On love
At the outset, I'm tempted to ignore the obvious: it is difficult to consider how my daughter fits into the equation of what love is. I'm tempted to ignore it because I do not understand it. Perhaps a critical point to explaining the confusion is that, for twenty-nine years of my life, until her arrival, I had no known blood connection in the world. My blood parentage was some theoretical "out there", as I am adopted at birth.
So starting with the immediate consideration--family--it is interesting to say that love has always been an intellectualization of sorts. But my daughter ... right now she transcends expression. Maybe I will, in time, grasp enough of that sensation to put some suggestion of words to it, but I tell you that love
does have a tangible manifestation; the combination of brain sensations she set off was thitherto unknown to me.
"My family" has always included my closest and most trusted friends; I have as many behavioral conventions with them as I do my parents and brother. In a certain sense, my friends know me better than my family does, though this theory is being challenged of late; my daughter was like a tactical nuclear strike in my family.
Everybody has come out to play, so to speak.
In the beginning, my early intellectualizations of love held that it was a symptomatic manifestation of fear, that we love a person because they know us or
can know us better than anyone else, thus making us the
least lonely--love sprung from a fear of being alone. But this notion relies terribly on a hideously romantic idyll, it seems.
It is also from these early philosophical considerations that I came to realize the inherent problem introduced by recognition of a condition; once one is conscious of a condition, that condition affects judgment insofar as it remains relevant. To this day, I hedge over feeling and expressing love under certain circumstances--is this love real or is it a fear of being alone?
Certainly, my partner knows me well, and certainly she knows me uniquely in that nobody else knows me like she does. But it bothers her that she thinks other people still know me better (I can think of two where she might be right), but they're essentialists (not formal): they don't react directly to the me that they see, but the me that they know in relation to the person that they see. It's merely a matter of form, and my partner doesn't get that. And she's excruciatingly annoying because of that, but I love her nonetheless. Unfortunately, what love entails is perceived differently by the both of us. Love does not have anything to do with the picket-fence of post-Victorian deceptions I am occasionally obliged to maintain; it is merely a bargain with the devil for convenience presently in the best interests of my daughter. So there's that abstract and poetic love, again, that makes us do crazy things. Go figure.
Love
seems to involve a state of deep and abiding trust, but this is only rhetorical in the culture I'm most accustomed to. In the end, love seems to be, in the practical, tolerance of deception. Who else, but your family, will put up with you?
But
love is a notoriously vague word. How does one
love a nation? That's a dangerous delving, as I'm a fan of
Goldman's perspective on patriotism, but there are abstract things that people love.

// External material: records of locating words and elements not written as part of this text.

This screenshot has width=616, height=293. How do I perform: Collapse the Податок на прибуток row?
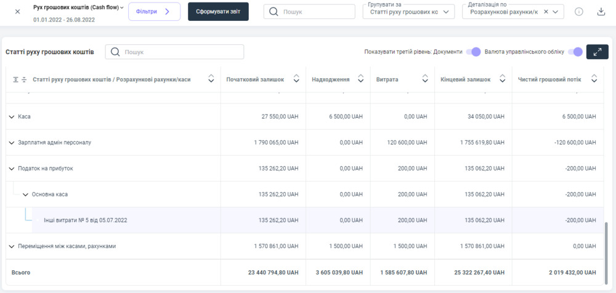(12, 169)
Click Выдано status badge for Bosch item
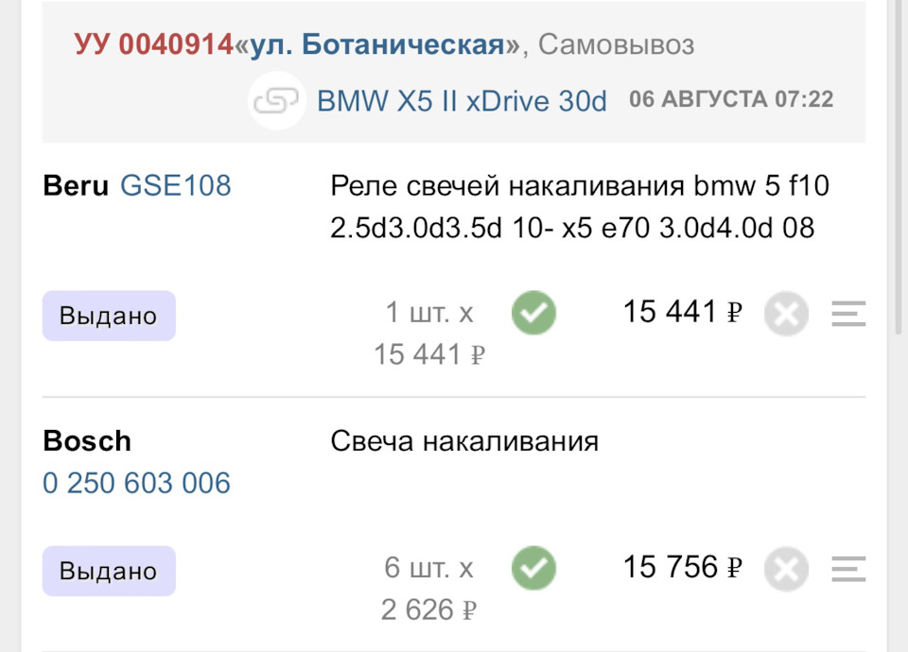The width and height of the screenshot is (908, 652). [109, 571]
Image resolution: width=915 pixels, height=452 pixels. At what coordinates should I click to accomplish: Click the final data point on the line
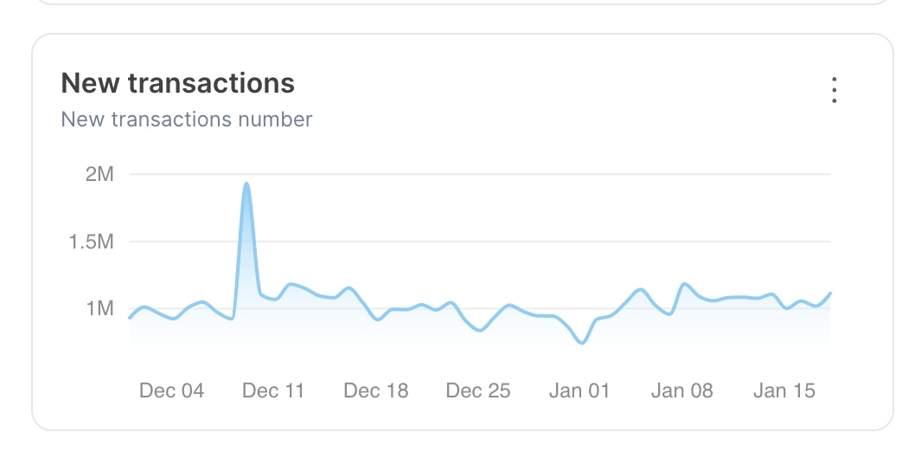829,294
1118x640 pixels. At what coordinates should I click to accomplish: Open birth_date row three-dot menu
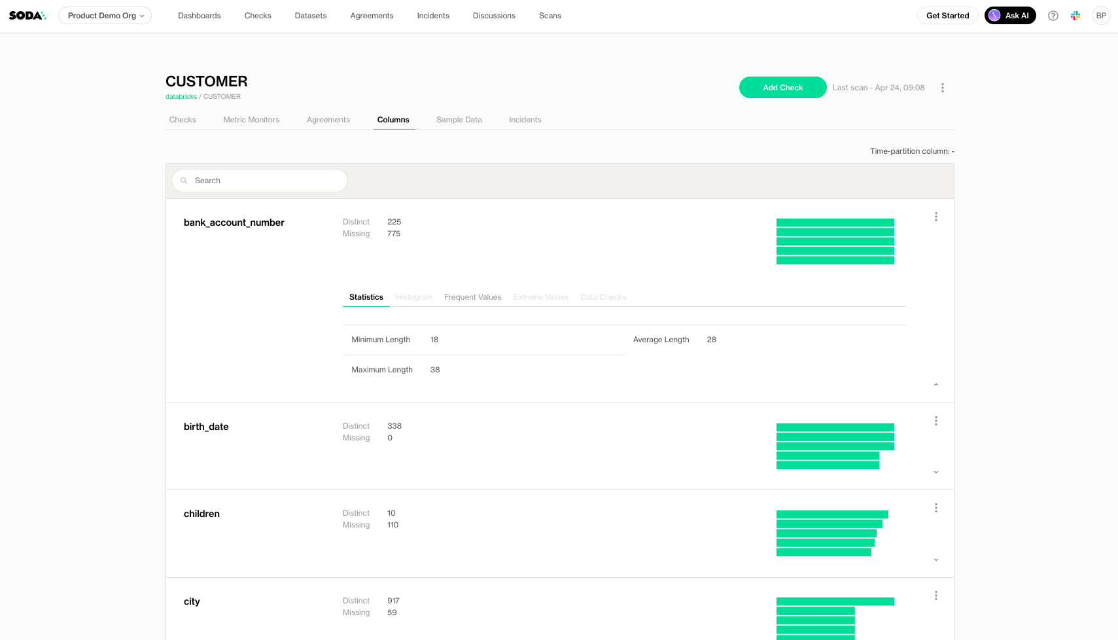click(936, 421)
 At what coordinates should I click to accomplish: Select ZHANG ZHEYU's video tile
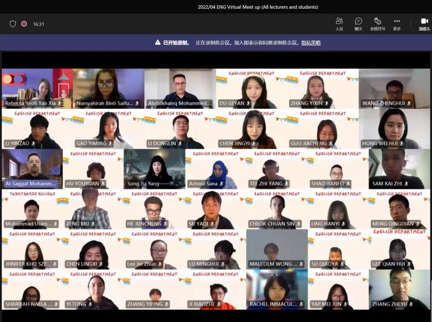[399, 288]
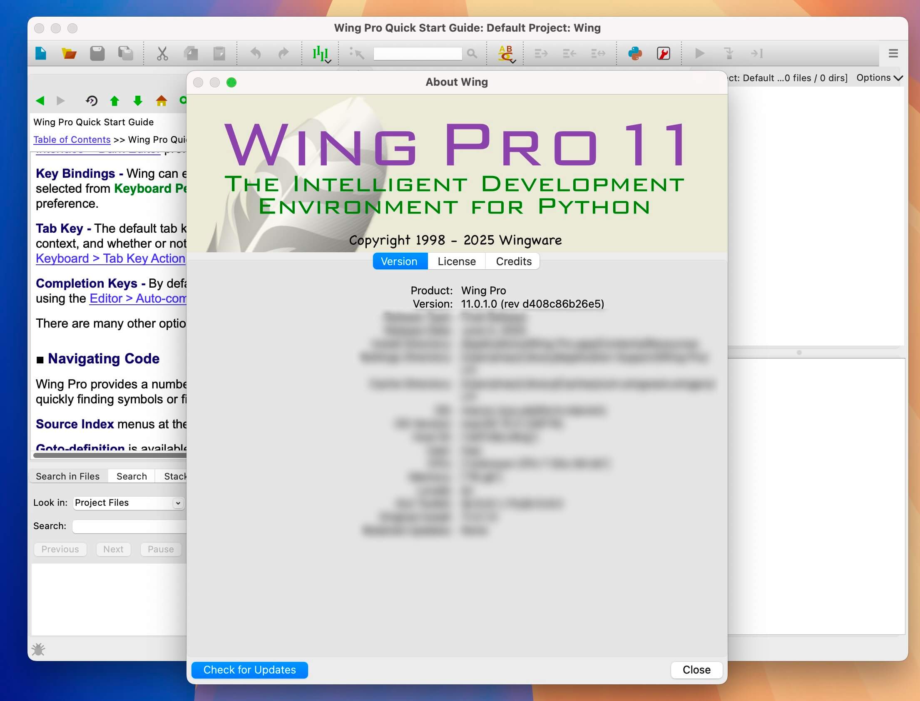Expand the Options menu in the project panel
The image size is (920, 701).
878,78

Do you spend any time around sailors, specifically around the kind of people who live on forty-foot sailboats and pretty much live to be on the water? I cannot explain the
love that a man can have for his boat, and I haven't been around enough women on the water to get a similar sense, but it's curious and creepy; there's a reason men refer to their boats as mistresses. But I can't explain it.
Is there a genuine love of money, or is it such that greed seeks ennoblement through the idea?
But all of this only points to what love is not.
As to what love
is? I would be lying if I said I knew.
Anthropological/scientific: Love is a refined and specific compassion that may be attributed in some way to kin selection; hope in general seems to be the psychological manifestation of the evolutionary drive; hope focused becomes compassion - to hope for another; compassion focused is love.
Anthro-poetic: Love is the specific manifestation of the compassion and common-sense that draws individuals together to form societies. We are, as a species, stronger in numbers, and our numbers are stronger in harmony. Love becomes the binding agent in this formula. It is the grout between the tiles, the mortar between the bricks, the glue between the myriad veneers.
Poetic-literary: Love is at once the most rewarding and most destructive force in the known Universe. It is the essence and motivation of all human action.
Christian: Love is a commodity exchanged for salvation.
Communist: Love is generally an abstraction that gets in the way.
Love, however, is a bit like God in the Western interpretation in the sense that it is believed-but-not-known. Love is not to be defined or otherwise named; not all love has been discovered.
It is impossible to render the essence of love into simple language. Musical language does a better job, mathematical language worse. Human vocal language, though, is a flexible compromise, but not one which has yet achieved the means to define love.
But it does involve trust, hope, and a number of other shiny ideas that people generally loathe.
Sorry,
Truth Hurts, it's just that I'm running short on patience today. The answer might be the same on other days, but it would be a little more subtly put. Defining love is a little like seeking true objectivity; one should not undertake such a venture without preparing to sacrifice much.